In the late 1970s Sister Marcia began volunteering at Emmaus Soup Kitchen, continuing until the covid pandemic began and fewer volunteers were needed. She is a lifelong donor at the Community Blood Bank of NWPA, having earned her 20-gallon pin about three gallons ago. She currently ministers in the community’s Health Services department, transporting sisters to medical appointments and performing a variety of important behind-the-scenes tasks.
In response to the community’s environmental stance, Sister Marcia has become an unofficial “recycling queen,” her focus being plastic recycling. She removes labels and cleans dozens of milk and detergent bottles every week and also cleans small medication bottles which she gives to local animal shelters for pet medications. She credits memories of her father for her helpful attitude. “Whenever he saw a need, he responded,” she recalled. “I try to do the same thing every day.”
In her spiritual life, Sister Marcia has always been drawn to nature, especially mountains, rocks, and woods. She has been on retreat at the Benedictine monastery of Weston Priory in Vermont numerous times, delighting in the mountain atmosphere. She recently took up a new craft, gathering unique wood pieces from nearby wooded areas and beaches and making reflective centerpieces from them.
In her 60th year of monastic profession she notes, “In the difficult moments in my life I will always be grateful that I found strength that I didn’t even know I had, to face problems and come out of the experiences a fuller and better person. I credit the resources within the community and the love of my sisters, who have been with me all these years.”
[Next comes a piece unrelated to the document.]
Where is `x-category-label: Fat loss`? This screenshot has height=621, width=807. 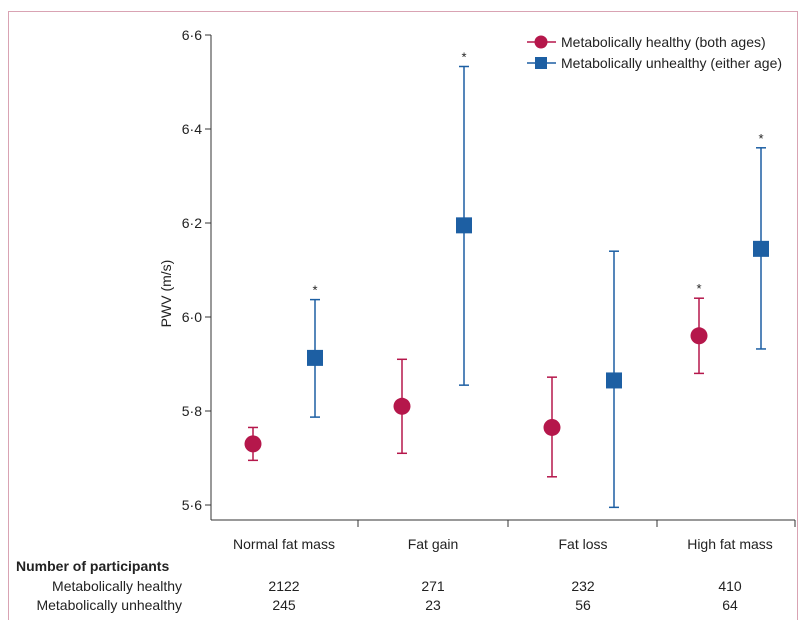 x-category-label: Fat loss is located at coordinates (582, 544).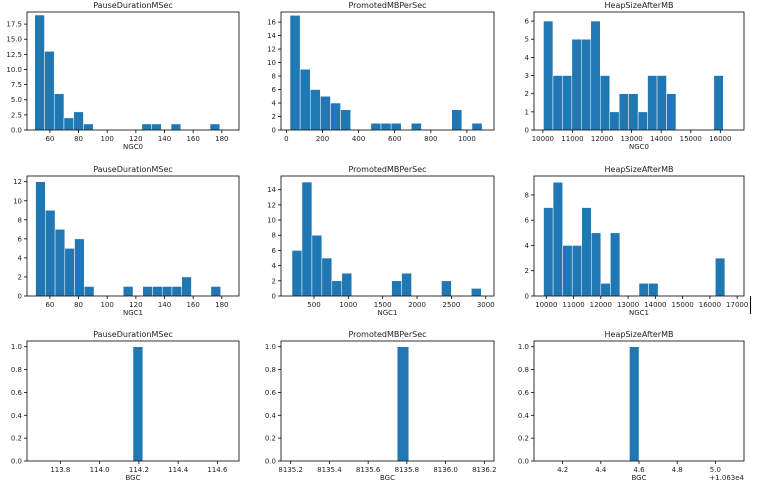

Sister Mary Ellen Cummings
Growing up the oldest in a large German-Irish Catholic family, three girls and five boys, Sister Mary Ellen Cummings learned early how to lovingly care for children. Since she entered the Benedictine Sisters of Erie in 1961 she has spent most of her ministry with children—in Diocesan elementary schools, at St. Benedict Academy in Erie, and in her work at the Benedictine Sisters’ Inner-City Neighborhood Art House.
Additionally, for six years in the early 1980s, Sister Mary Ellen spent six months of every year serving at the Mission of Friendship, a ministry in Merida, Yucatan, Mexico, sponsored by the Catholic Diocese of Erie. There she found the people open, kind, generous, and eager to participate in the mission’s offerings. She did whatever was needed in working with the poor children who came through the mission’s programs. “I think it was there that I truly found myself, my heart,” she said, reflecting on those special experiences. “I found myself doing things I had never done before and that I didn’t know I could do, but in those situations, you just step up and get into whatever needs to be done at the moment.”
Last year she stepped aside from her ministry at the Art House to work in contributed services at the monastery. Here she continues with the same philosophy—helping everywhere, with everything, and whenever help is needed. Her motto these days is the same that she has had all her life: “I help anyone, anytime with whatever they need.”
Sister Mary Ellen is an assistant in the monastery library, sorting, shelving and organizing books, magazines, and other materials. She does similar support work assisting Sister Margaret Ann Pilewski, manager of Chapter 57, the monastery’s gift shop. Sister Mary Ellen’s work with Sister Margaret Ann offered her the opportunity to create art herself and she had two pieces on display in the most recent art show at the monastery.
When asked about her favorite memory during her 60 years of Benedictine life, her immediate response was, “Being on the Ed Sullivan Show as part of our Sisters ’66 musical performance. I could never have imagined that we’d ever be on a television show and with singer Petula Clark, comedian Alan King, and The Rolling Stones.”